Knoebels Amusement Resort
- Location: Knoebels Amusement Resort
- Coordinates: 40°52′49″N 76°30′10″W﻿ / ﻿40.880140°N 76.502711°W
- Status: Removed
- Opening date: 1955
- Closing date: 2008
- Replaced by: Kozmo's Kurves

General statistics
- Type: Steel
- Designer: Overland Amusement Company
- Track layout: Oval
- Lift/launch system: Chain lift hill
- Height: 18 ft (5.5 m)
- Drop: 12 ft (3.7 m)
- Length: 200 ft (61 m)
- Inversions: 0
- Height restriction: 42 in (107 cm)
- High Speed Thrill Coaster at RCDB

= High Speed Thrill Coaster =

Former roller coaster in Elysburg, Pennsylvania

High Speed Thrill Coaster was a steel junior roller coaster located at Knoebels Amusement Resort in Elysburg, Pennsylvania.

==History==
Built by Overland Amusement Company, it opened in 1955 and operated until 2008. The installation at Knoebels was the last remaining roller coaster from Overland in operation.
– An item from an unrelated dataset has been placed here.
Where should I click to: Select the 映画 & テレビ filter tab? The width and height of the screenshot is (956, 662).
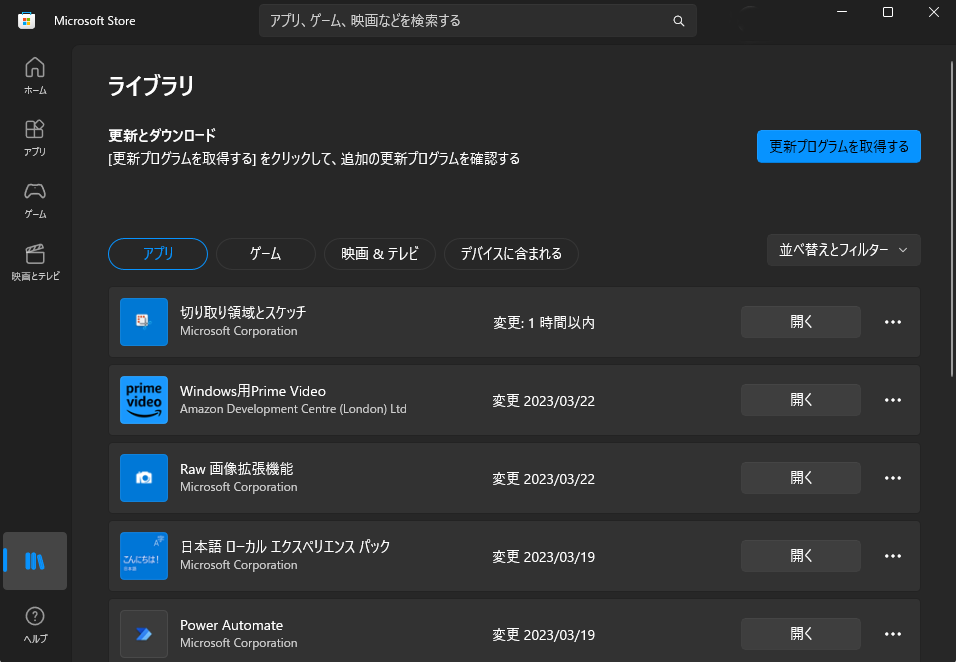pyautogui.click(x=379, y=254)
The layout consisted of a small 18 ft lift hill, followed by a diving 180° turn and several small hills, ending with another 180° turn back to the station. High Speed Thrill Coaster's lift hill was powered by a six-cylinder Ford engine. The operator could control the coaster's overall speed by adjusting the speed of the chain through a clutch lever to engage and disengage the engine from the lift chain.

The ride was dismantled beginning in late 2008. According to their website, the ride was "worn out". It was the first roller coaster to be built at Knoebels, and as such was the longest continually-operating roller coaster at the park.

The area where the coaster was located is still used for a junior roller coaster known as Kozmo's Kurves, the successor to High Speed Thrill Coaster. Kozmo's Kurves opened on August 1, 2009.